Quando falamos de transcendência vem à nossa mente fenômenos místicos, sobrenaturais, habilidades extraordinárias. Imaginamos pessoas com super poderes, super inteligência, pessoas que despertaram algum tipo de super poder que os demais não possuem.
Em uma busca na internet é possível encontrar a definição de transcendência como: qualidade do que ultrapassa os limites do considerado normal ou aceitável; ou ainda, inteligência extrema; excesso de perspicácia; sagacidade.
Meu objetivo aqui é aprofundar o conceito de transcendência um pouco além das definições padrões.
O transcendental realmente existe?
Sim, existe. Há muitos casos que demonstram que o transcendental é algo real e não apenas uma lenda para vender livros de autoajuda. A seguir, cito dois exemplos onde podemos observar claramente a presença de atos transcendentais.
O cego
Seria possível para um cego de nascença entender o que é a visão? Veja o relato de Tommy Edison. Do Blind People Understand Vision? – YouTube (Legendado). Coisas que são simples para pessoas que podem ver podem ser completamente sem sentido para um cego de nascença. Como, por exemplo, olhar por uma janela e saber se o dia é um dia de sol ou se é um dia de chuva.
Edison relata sua supresa não apenas com o que podemos ver, mas também, com o que não podemos. Coisas simples como porque não vemos no escuro? Ou, como é possível fazer um desenho 3d em uma folha de papel? São exemplos de coisas que ele relata ter dificuldades para entender.
Infelizmente, um cego de nascença jamais saberá o que é a visão propriamente dita. Porém, ele consegue compreender certas propriedades da visão como, por exemplo, a percepção de profundidade.
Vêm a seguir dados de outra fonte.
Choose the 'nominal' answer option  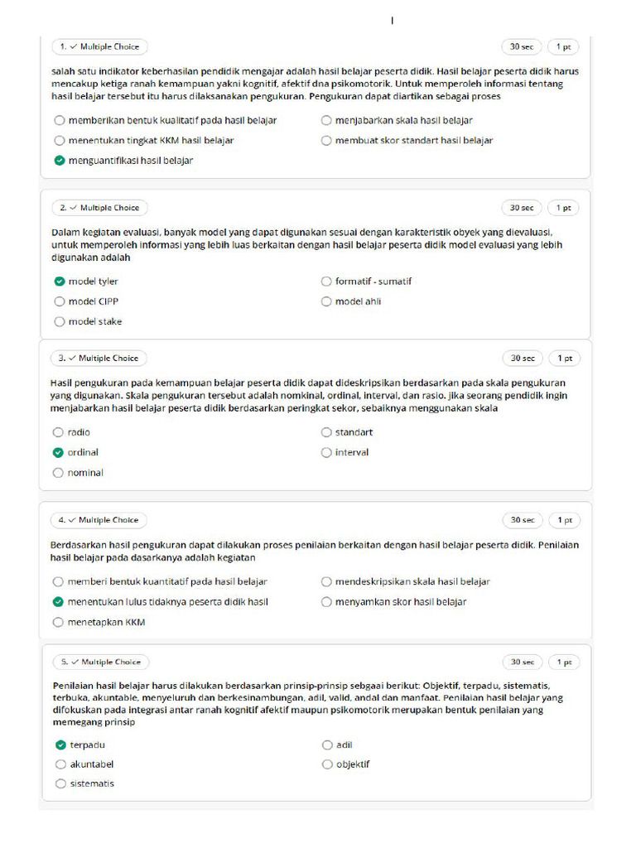point(58,473)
Ele sabe que as pessoas que veem são capazes de pegar uma bola atirada por outra pessoa ou saber em que direção ir para encontrar um amigo em uma festa mesmo sem que este amigo precise estar fazendo sons.
Quando um cego, que jamais experimentou a visão mas, mesmo assim, consegue compreender o que a visão é capaz de permitir a aqueles que veem, temos uma transcendência.
O surdo
Outro exemplo intetessante de transcendência acontece em indivíduos com deficiência auditiva. Mesmo sem ser capaz de verdadeiramente experimentar a audição, um surdo consegue compreender que é possível haver comunicação entre indivíduos que não estão se vendo.
Apesar disto, a limitação auditiva impede que se compreenda o som em sua totalidade. Detalhes como: porque as pessoas reclamam quando fazemos muito barulho ao comer? Ou como um surdo compreende o que é a música?
Veja esse vídeo de Christine Sun Kim onde ela discute como uma pessoa surda pode compreender o que é a música ou o que significam tom, timbre, altura sonora etc.
Tanto na cegueira como na surdez, a pessoa observar as informações que ela consegue extrair por meio dos sentidos que tem a disposição, e disto, abstrai algo sobre o ser de uma coisa que ela não é capaz de sentir diretamente. Dito de outro modo, é possível conhecer a existência de algo pelos efeitos indiretos que este algo imprime sobre os nossos sentidos, mesmos que estes sentidos não possam sentir esse algo.
Portanto, apesar de envolver coisas sensíveis, o transcendente não pode ser provado diretamente pela via da experimentação. Consequentemente, o transcendental não é aplicável ao método científico. No entanto, isso não significa que não se trate de algo real como já exemplificamos aqui.
A transcendência está na capacidade de abstrair fenômenos que estão além dos nosso meios diretos de perceber o mundo. Desta forma, por meio dos efeitos indiretos sensíveis aos meios de observação disponíveis, podemos conseguir abstrair uma verdade que esta além da capacidade de experimentação.